> WORK TO BE COMPLETED:
The listing below holds a line with "How do I perform: Select the row" and a later line with "Click S. S.". Write out those two lines and every line between them, exactly, and nothing else.

> RECORDS PROVIDED:
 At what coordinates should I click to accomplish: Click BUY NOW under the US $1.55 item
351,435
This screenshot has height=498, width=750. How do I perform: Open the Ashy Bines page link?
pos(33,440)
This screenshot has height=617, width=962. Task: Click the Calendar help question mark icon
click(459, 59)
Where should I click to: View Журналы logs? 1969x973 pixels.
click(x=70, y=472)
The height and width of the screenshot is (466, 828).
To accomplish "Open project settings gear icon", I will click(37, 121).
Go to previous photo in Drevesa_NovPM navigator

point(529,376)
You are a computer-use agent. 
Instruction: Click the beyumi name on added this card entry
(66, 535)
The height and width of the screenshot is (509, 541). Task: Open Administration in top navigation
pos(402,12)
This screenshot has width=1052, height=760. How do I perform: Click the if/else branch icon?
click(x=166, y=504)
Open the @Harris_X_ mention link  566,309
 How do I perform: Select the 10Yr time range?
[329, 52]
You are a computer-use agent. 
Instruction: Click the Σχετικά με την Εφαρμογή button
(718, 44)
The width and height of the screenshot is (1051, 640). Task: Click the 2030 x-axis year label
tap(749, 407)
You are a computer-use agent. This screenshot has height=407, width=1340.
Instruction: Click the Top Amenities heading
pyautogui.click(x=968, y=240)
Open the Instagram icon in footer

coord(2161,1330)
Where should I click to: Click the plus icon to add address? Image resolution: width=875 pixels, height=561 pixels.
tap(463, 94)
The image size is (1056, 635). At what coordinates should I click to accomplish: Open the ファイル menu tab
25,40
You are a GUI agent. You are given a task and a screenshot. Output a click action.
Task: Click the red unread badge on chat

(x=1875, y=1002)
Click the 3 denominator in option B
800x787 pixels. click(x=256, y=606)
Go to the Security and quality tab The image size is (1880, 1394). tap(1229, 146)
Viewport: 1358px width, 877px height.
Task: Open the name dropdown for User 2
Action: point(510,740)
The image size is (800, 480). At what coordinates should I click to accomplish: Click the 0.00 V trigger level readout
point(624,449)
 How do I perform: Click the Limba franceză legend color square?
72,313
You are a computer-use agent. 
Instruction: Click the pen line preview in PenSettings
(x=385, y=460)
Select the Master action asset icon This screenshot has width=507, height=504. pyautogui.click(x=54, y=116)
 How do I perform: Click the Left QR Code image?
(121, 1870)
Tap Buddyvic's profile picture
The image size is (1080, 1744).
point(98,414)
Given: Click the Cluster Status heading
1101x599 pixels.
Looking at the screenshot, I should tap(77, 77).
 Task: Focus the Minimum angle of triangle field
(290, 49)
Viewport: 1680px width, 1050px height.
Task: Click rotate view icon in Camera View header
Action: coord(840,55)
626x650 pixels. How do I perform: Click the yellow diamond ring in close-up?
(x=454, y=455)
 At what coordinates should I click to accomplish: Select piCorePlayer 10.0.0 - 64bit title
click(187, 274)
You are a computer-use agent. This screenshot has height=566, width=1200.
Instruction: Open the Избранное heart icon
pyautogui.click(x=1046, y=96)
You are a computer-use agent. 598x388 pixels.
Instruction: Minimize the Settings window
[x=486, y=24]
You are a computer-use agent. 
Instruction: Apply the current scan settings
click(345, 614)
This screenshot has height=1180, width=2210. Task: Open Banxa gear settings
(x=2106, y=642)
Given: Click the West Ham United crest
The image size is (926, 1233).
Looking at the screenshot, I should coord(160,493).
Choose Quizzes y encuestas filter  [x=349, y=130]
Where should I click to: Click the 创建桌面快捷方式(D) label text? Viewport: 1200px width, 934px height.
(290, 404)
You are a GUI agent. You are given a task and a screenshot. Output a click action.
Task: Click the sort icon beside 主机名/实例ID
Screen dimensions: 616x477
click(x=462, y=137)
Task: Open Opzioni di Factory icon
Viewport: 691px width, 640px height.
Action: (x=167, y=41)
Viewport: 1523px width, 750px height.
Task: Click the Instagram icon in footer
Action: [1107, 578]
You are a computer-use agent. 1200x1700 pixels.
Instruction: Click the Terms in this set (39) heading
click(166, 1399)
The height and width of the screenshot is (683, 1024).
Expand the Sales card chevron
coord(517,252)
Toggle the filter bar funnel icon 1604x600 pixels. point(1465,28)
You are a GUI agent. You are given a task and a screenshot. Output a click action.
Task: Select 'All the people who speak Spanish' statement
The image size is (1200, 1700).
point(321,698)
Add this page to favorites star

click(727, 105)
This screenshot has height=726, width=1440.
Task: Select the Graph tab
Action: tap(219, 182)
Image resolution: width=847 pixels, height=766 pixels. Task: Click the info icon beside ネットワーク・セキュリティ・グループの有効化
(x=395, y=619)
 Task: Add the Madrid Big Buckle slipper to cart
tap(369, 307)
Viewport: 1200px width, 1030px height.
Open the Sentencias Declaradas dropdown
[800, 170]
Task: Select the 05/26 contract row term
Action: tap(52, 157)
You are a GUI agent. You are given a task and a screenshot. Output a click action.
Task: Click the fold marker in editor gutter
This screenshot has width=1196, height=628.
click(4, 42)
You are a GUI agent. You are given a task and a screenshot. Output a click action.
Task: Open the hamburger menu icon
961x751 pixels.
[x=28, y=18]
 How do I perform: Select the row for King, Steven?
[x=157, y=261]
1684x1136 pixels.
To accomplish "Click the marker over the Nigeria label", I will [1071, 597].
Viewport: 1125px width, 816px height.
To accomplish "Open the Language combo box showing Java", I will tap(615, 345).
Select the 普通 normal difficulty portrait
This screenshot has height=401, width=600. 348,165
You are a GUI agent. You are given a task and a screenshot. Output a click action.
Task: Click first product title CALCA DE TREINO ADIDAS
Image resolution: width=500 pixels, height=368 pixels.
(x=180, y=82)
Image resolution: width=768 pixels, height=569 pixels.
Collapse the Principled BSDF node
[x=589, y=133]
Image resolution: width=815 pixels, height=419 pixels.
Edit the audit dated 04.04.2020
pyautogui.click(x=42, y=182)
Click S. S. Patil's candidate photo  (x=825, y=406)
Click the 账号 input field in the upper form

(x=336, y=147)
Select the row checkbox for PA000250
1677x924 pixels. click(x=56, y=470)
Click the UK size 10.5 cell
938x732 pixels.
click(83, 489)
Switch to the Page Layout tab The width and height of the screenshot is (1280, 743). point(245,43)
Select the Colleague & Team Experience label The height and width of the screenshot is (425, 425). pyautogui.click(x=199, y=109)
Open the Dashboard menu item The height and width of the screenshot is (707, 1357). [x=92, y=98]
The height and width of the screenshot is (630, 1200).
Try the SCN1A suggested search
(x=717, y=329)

> RESPONSE AREA:
 How do I perform: Select the row for King, Steven?
[x=157, y=261]
1684x1136 pixels.
To accomplish "Click the marker over the Nigeria label", I will [1071, 597].
Viewport: 1125px width, 816px height.
To accomplish "Open the Language combo box showing Java", I will tap(615, 345).
Select the 普通 normal difficulty portrait
This screenshot has height=401, width=600. 348,165
You are a GUI agent. You are given a task and a screenshot. Output a click action.
Task: Click first product title CALCA DE TREINO ADIDAS
Image resolution: width=500 pixels, height=368 pixels.
(x=180, y=82)
Image resolution: width=768 pixels, height=569 pixels.
Collapse the Principled BSDF node
[x=589, y=133]
Image resolution: width=815 pixels, height=419 pixels.
Edit the audit dated 04.04.2020
pyautogui.click(x=42, y=182)
Click S. S. Patil's candidate photo  (x=825, y=406)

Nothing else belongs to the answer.